Microsoft has traditionally supported only their own formats, so their
decision to adopt an open source format is much more meaningful than
OpenOffice's decision to support OOXML.

------
jjude
What technology do govt departments across the world use to maintain
trustworthy records?[1]

Some Indian departments use pdf with DSC for this. Interested if there are
alternatives.

[1]: <http://www.epa.gov/records1/faqs/rks.htm#q4>

------
dhx
Also interesting with this update is the suggestion[1] to use open source
multimedia DirectShow filters including LAV Filters and ffdshow.
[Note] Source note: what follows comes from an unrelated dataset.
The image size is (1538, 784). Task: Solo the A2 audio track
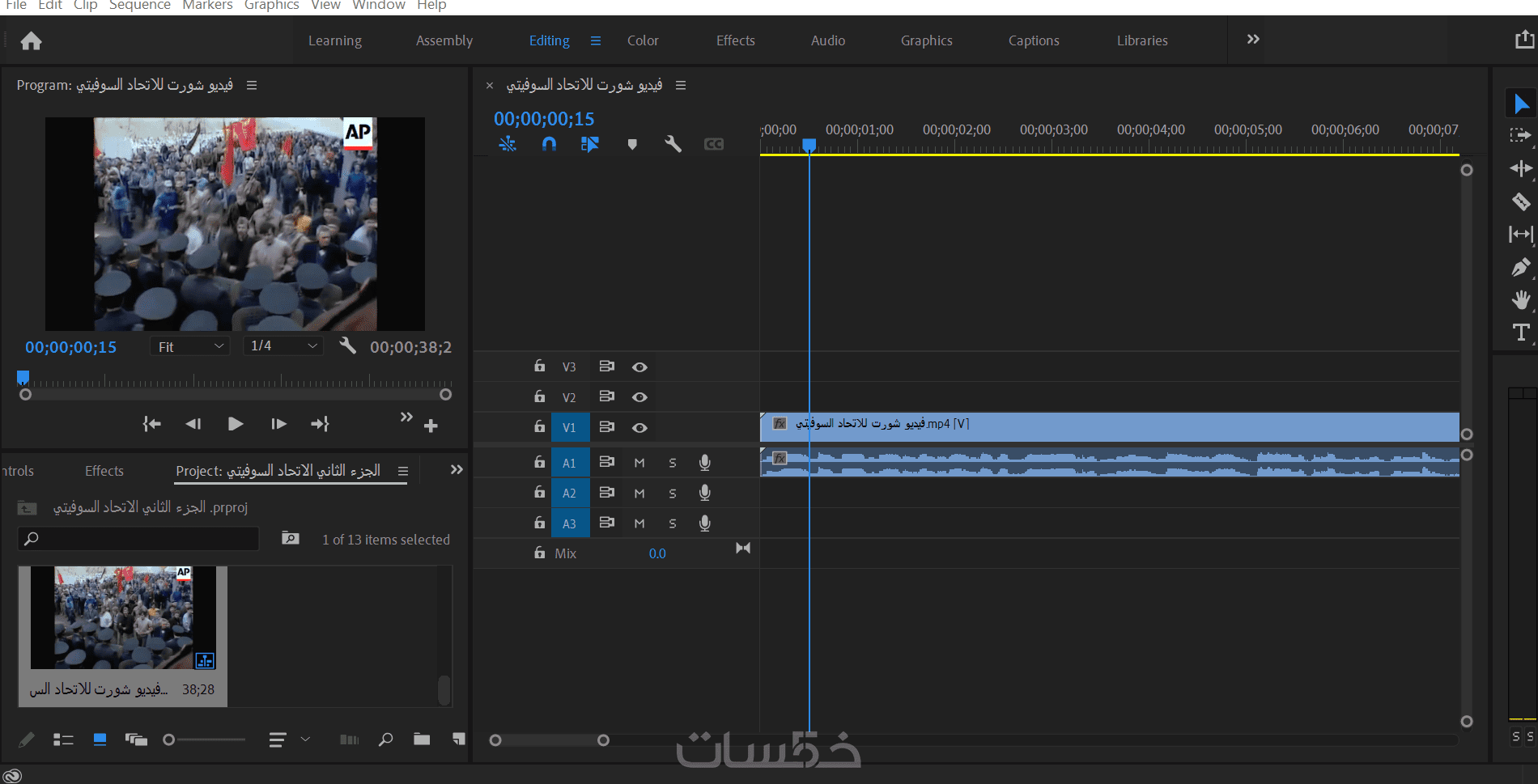coord(672,493)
LAV Filters
appears to ship with DeCSS code[2] -- something which appears to be legally
usable within Australia, for most purposes at least, as per §132APC(1) of the
Copyright Act 1968[3].

Further to the above, widespread adoption of open source multimedia libraries
on government computer networks would appear to further lock in a future for
Australia where software patents are not recognised.

[1] Page 19 of [http://agimo.gov.au/files/2013/05/SOE-Build-Guidelines-
Windo...](http://agimo.gov.au/files/2013/05/SOE-Build-Guidelines-
Windows-v3.0-Official-Draft.pdf)

[2]
[https://code.google.com/p/lavfilters/source/browse/#git%2Fco...](https://code.google.com/p/lavfilters/source/browse/#git%2Fcommon%2FDSUtilLite%2FDeCSS)

[3]
[http://www.austlii.edu.au/au/legis/cth/consol_act/ca1968133/...](http://www.austlii.edu.au/au/legis/cth/consol_act/ca1968133/s132apc.html)

------
asperous
I'm not an expert on government documents, so I am wondering: what formatting
does the Australian Govt need?

Why wouldn't plain text suffice?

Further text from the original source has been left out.